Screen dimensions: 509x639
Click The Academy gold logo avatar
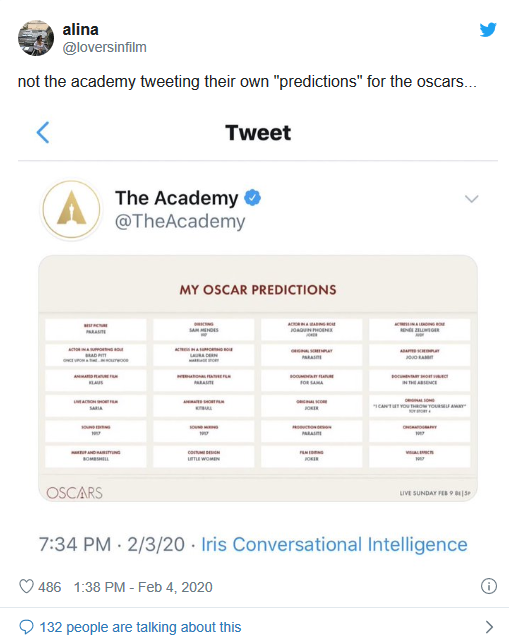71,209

---+---

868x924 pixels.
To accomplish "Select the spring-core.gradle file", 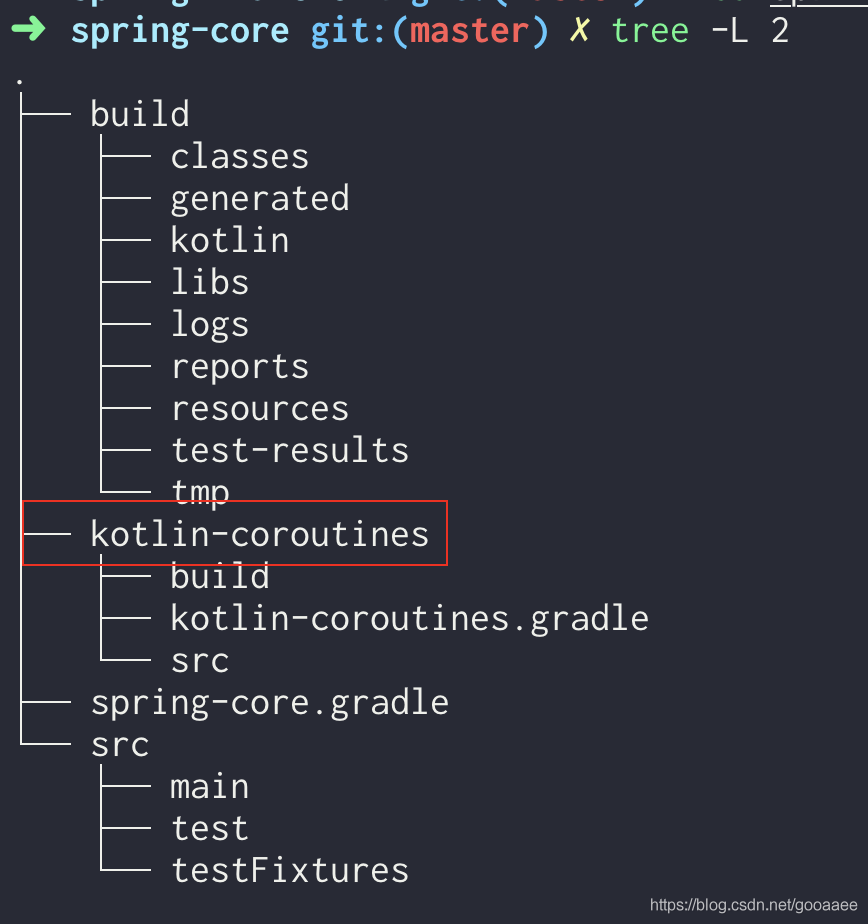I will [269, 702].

---+---

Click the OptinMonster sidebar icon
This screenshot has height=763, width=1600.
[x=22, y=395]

---+---

Identify every line of the data above that contains the word "Click", matching case exactly, and copy each of those lines.

Click The Academy gold logo avatar
Click the OptinMonster sidebar icon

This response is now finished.